Onorevole Santori, perché Amatrice secondo lei non può essere ricostruita seguendo gli stessi criteri de L'Aquila?

"Nel capoluogo abruzzese c'era una bassa percentuale di abitazioni di proprietà dei non residenti e per questo motivo i finanziamenti per la ricostruzione furono destinati al 100% ai residenti e soltanto all'80% per le seconde case. Per ciò che riguarda il Centro Italia questo criterio a mio giudizio rischierebbe di compromettere la ricostruzione e la ripresa economica dei territori devastati dal sisma. Infatti, tanto ad Amatrice che negli altri comuni colpiti, il numero delle case di proprietà dei non residenti è molto elevato, ragione per cui si rende necessario destinare il 100% dei finanziamenti anche alla ricostruzione delle seconde case. Si tratta di realtà la cui economia si regge sul turismo rappresentato anche dall'alto numero di non residenti. Trascurare questo aspetto significherebbe ostacolare la ripresa economica e la piena rinascita di quei borghi.
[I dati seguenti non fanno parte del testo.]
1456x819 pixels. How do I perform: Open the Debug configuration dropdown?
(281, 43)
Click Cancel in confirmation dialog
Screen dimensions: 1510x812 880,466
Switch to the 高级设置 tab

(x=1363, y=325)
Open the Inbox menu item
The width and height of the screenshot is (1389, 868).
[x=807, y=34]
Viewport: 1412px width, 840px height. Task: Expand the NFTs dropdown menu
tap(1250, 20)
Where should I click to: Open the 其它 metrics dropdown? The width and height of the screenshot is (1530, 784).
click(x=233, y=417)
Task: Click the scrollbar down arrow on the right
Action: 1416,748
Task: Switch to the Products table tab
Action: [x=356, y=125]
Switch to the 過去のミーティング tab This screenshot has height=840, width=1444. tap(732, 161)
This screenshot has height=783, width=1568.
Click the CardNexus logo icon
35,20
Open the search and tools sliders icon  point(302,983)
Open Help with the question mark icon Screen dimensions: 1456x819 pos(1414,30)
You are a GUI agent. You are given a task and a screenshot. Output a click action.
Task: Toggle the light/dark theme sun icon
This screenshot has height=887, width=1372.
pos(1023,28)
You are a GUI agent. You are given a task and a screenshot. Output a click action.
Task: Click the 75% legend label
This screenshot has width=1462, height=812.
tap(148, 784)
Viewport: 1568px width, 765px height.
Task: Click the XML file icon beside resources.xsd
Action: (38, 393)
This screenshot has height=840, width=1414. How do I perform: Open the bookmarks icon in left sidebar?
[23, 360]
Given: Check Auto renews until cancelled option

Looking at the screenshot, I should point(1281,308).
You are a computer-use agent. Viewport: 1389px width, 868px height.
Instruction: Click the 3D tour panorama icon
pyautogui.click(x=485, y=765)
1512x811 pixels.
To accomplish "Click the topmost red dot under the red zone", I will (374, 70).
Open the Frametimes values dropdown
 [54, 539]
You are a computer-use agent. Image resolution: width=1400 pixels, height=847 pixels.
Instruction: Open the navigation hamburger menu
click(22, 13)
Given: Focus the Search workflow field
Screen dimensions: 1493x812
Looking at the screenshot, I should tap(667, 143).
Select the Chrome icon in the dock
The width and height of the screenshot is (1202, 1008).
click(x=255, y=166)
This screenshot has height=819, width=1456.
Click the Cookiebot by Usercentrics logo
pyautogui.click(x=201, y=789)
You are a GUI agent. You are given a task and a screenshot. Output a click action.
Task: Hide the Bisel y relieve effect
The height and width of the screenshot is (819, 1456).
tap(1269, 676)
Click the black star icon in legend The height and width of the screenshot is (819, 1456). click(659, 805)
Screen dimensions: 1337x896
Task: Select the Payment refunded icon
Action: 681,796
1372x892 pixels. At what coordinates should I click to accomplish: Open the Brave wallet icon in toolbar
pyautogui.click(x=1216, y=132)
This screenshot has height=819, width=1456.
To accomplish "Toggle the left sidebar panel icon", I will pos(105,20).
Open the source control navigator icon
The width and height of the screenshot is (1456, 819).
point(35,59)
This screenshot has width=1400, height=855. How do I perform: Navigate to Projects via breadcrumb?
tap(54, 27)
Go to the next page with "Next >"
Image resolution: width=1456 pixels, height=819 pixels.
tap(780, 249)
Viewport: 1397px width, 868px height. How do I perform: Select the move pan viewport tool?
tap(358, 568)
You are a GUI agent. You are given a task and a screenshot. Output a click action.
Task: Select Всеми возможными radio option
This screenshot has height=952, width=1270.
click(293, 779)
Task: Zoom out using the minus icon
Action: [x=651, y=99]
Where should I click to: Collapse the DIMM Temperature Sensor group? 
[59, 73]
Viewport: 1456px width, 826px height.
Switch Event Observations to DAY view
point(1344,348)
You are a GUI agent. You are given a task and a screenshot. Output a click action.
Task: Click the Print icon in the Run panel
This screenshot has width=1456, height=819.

Naturalmente la priorità va riconosciuta ai residenti, questo non c'è dubbio, dal momento che hanno vissuto in prima persona le conseguenze più drammatiche, ma destinare alle seconde case soltanto una parte delle risorse potrebbe non essere sufficiente ai fini della completa ricostruzione". 

Quindi come avete intenzione di agire?

"In consiglio regionale ci muoveremo impegnando il Presidente Nicola Zingaretti ad attivarsi presso il Presidente Renzi e il commissario alla ricostruzione Errani per rappresentare questa esigenza. In Parlamento l'azione di Giorgia Meloni e del gruppo di Fratelli d'Italia sarà rivolto ad ottenere azioni concrete in tal senso. Amatrice, Accumoli, Arquata, Pescara del Tronto, sono centri che si popolano grazie alle seconde case. Trascurare questo aspetto sarebbe controproducente. Non lo diciamo noi, ma i sindaci di quei comuni consapevoli di quanto, senza la ripresa del turismo, la ricostruzione rischi di restare al palo. C'è un forte ritardo per ciò che riguarda la ripresa delle aziende e delle attività commerciali e anche su questo punto presto faremo delle proposte. Oggi è più che mai necessario velocizzare le procedure per avviare e completare il prima possibile la ricostruzione. L'ho detto e lo ripeto: ai residenti va data priorità, ma lasciare indietro le seconde case significherebbe lasciare metà paesi sotto le macerie".